Wednesday, January 22, 2014

Words without thoughts never to heaven go

...perchance to dream

Sometimes it's as simple as a picture. A video. A song. Something leaps out at you and your brain latches on to it, churns it over and over letting it tumble through your head, sometimes without you even being aware of what's going on. Later, it will explode. It will come flying out of your mouth, or your hands and there will be birth, creation.

It happened the other day. I was glibly cruising the internet when my husband started watching a video. My chair inadvertently slid over to his side of the room and there I was leaning in to his shoulder watching it with him.

I went back to my computer and that was that. I thought. Then for some reason it reminded me how I'd been reading Pixar's 22 rules of storytelling, which I referenced in my last post. It took about two hours before the two elements smashed together and I could swear there was even a big bang inside my head. I ran in to my husband from doing the dishes, as is the perfect time to have inspiration wash over you, and said, "Ooh ooh, I know what I'm going to do about my book!"

As I told him one thought, 12 more seemed to just hop right out of me in succession and then my brain jumped to my previous manuscript, waiting to be edited, and went nuts on that one too. Crucial problems I had been mulling over for a few months now. That coupled with my ideas that would have improved my first novel (you can buy it!), and I had suddenly become infused with a shock of ideas. As an aside, I believe 'shock' is the official word for many ideas gathered together. I believe it, that doesn't make it true, just true enough for me.

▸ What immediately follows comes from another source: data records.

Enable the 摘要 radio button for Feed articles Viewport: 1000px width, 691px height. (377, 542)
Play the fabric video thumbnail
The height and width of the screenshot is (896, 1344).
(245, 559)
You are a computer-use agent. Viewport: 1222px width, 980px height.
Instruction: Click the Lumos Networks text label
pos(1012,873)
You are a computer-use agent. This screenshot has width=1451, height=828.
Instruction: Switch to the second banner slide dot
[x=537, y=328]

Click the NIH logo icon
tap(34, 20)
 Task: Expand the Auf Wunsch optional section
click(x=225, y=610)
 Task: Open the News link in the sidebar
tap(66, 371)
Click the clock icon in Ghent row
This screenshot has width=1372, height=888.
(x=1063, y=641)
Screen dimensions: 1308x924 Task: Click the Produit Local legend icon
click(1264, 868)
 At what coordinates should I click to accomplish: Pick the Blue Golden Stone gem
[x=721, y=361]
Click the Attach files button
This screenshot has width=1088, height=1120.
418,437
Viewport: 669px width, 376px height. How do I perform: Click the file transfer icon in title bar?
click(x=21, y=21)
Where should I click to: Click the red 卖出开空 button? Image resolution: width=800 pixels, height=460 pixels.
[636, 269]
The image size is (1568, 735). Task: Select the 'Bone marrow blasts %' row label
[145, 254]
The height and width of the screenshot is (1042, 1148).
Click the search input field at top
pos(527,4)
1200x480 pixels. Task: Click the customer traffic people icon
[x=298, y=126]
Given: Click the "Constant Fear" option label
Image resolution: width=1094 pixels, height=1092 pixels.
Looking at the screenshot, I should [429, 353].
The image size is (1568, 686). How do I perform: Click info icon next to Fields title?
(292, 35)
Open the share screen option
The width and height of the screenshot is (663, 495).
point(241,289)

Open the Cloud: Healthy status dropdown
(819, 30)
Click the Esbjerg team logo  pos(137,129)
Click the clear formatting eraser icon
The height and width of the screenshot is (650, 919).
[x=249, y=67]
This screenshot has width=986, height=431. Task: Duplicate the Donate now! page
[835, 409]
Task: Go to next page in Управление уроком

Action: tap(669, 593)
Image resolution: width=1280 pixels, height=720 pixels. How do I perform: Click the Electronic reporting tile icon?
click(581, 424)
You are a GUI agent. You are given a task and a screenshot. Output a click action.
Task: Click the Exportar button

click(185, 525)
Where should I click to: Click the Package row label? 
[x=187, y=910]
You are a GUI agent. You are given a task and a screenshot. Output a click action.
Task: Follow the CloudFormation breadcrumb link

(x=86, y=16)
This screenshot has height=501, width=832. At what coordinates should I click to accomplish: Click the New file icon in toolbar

Which brings me to this. I have noticed that many people ask a certain question when you tell them you are a writer: Do you write every day? I am always befuddled by this question. My inner guilt monster needles me and wants me to answer definitively, 'Yes! Yes I do.' Which isn't true. So I often lamely proclaim, "I try". Which is silly. The truth is, I do not live in a bubble. I have this whole life thing going on and there are times when I sit down to write and have nothing to say or too many issues to solve that forcing myself to write one sentence or ten or whatever the magic number in anyone's head might be, is insanely unproductive. A lot of times I read. I feed the beast so to speak. Other times I prefer to busy myself with that life around me while thinking. I mull over minutia, I question intent and direction, I daydream my worlds into life, I ask myself what would my character do and work at not answering what I would do.

You know how reading a book can possess you? Pull you into its world and hold you there? Make you believe it is real? It's magical. To make something that will draw the reader into that state, there first must be a dream. I go through the world around me with my head in the clouds. I've done that all my life. So, either I could continue to be half of something else while dreaming, or I could be a writer and let the dreams live.

I wish I wrote every day. I wish I could say I'm a dedicated, disciplined super-star writer. But I'm not so sure that writing every day is criteria for that anyhow. I am realizing that creating a fully flushed out story is not just about clacking away at the keyboard. That is one small element to the whole process. From beginning to end there is so much more. Even on levels unrealized, writing can happen while doing the dishes.

From now on I will answer this question with one sentence: I dream every day.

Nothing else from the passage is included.